▶ _EXERCISE_
The result should be the line with "500x500 pixels." followed by every remaining line of the entries, each reproduced exactly, with nothing else.

▶ _INFORMATION SHOWN_

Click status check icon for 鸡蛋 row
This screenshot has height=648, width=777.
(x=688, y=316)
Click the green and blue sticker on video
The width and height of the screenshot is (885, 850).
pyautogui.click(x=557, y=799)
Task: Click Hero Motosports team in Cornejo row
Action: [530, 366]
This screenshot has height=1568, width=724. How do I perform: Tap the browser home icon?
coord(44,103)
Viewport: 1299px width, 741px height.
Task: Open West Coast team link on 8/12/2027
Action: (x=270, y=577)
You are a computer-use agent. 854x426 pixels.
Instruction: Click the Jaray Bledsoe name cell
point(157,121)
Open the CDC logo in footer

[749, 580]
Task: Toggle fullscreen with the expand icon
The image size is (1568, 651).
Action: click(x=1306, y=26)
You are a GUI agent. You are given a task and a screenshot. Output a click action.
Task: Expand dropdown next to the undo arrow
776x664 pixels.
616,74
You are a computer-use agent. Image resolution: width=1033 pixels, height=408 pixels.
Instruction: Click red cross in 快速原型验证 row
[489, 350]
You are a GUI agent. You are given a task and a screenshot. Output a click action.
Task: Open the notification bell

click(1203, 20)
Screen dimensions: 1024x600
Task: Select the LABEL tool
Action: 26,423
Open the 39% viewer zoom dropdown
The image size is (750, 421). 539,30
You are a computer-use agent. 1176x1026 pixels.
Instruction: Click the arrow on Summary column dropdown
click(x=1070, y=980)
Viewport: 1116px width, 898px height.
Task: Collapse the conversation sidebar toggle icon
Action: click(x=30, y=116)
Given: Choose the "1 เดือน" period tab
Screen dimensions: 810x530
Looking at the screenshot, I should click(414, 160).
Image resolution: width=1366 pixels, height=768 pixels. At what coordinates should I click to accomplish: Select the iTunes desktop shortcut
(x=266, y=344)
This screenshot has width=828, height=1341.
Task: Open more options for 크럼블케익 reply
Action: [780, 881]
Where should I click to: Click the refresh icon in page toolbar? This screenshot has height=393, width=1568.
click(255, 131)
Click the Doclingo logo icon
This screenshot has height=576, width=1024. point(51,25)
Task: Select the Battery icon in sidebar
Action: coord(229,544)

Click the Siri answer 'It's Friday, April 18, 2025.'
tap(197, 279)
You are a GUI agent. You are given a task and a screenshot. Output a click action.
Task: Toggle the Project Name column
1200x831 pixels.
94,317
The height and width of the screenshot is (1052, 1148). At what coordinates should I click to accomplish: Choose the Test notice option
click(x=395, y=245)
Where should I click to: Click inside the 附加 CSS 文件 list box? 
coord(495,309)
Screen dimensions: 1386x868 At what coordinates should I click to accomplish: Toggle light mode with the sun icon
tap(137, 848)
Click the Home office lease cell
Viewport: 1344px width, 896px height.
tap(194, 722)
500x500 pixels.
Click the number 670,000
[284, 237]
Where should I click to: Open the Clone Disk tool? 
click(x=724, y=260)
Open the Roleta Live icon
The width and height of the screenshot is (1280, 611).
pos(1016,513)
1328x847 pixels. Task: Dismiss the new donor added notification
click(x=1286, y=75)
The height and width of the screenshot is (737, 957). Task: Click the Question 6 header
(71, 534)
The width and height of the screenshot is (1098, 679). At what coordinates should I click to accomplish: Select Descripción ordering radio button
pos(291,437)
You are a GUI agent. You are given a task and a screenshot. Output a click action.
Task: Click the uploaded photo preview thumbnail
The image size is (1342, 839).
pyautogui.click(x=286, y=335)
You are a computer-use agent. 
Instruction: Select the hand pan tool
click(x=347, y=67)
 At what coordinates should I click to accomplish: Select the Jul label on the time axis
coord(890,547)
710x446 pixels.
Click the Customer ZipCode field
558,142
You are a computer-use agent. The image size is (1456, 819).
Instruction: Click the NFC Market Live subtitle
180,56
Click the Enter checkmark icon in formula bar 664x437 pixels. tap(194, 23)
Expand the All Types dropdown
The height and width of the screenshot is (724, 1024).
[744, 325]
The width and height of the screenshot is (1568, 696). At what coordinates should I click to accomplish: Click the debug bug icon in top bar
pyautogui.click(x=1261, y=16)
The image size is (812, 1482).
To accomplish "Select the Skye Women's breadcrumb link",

▶ _TASK SOLUTION_
500x500 pixels.
Click the number 670,000
[284, 237]
Where should I click to: Open the Clone Disk tool? 
click(x=724, y=260)
Open the Roleta Live icon
The width and height of the screenshot is (1280, 611).
pos(1016,513)
1328x847 pixels. Task: Dismiss the new donor added notification
click(x=1286, y=75)
The height and width of the screenshot is (737, 957). Task: Click the Question 6 header
(71, 534)
The width and height of the screenshot is (1098, 679). At what coordinates should I click to accomplish: Select Descripción ordering radio button
pos(291,437)
You are a GUI agent. You are given a task and a screenshot. Output a click action.
Task: Click the uploaded photo preview thumbnail
The image size is (1342, 839).
pyautogui.click(x=286, y=335)
You are a computer-use agent. 
Instruction: Select the hand pan tool
click(x=347, y=67)
 At what coordinates should I click to accomplish: Select the Jul label on the time axis
coord(890,547)
710x446 pixels.
Click the Customer ZipCode field
558,142
You are a computer-use agent. The image size is (1456, 819).
Instruction: Click the NFC Market Live subtitle
180,56
Click the Enter checkmark icon in formula bar 664x437 pixels. tap(194, 23)
Expand the All Types dropdown
The height and width of the screenshot is (724, 1024).
[744, 325]
The width and height of the screenshot is (1568, 696). At what coordinates should I click to accomplish: Click the debug bug icon in top bar
pyautogui.click(x=1261, y=16)
The image size is (812, 1482).
To accomplish "Select the Skye Women's breadcrumb link",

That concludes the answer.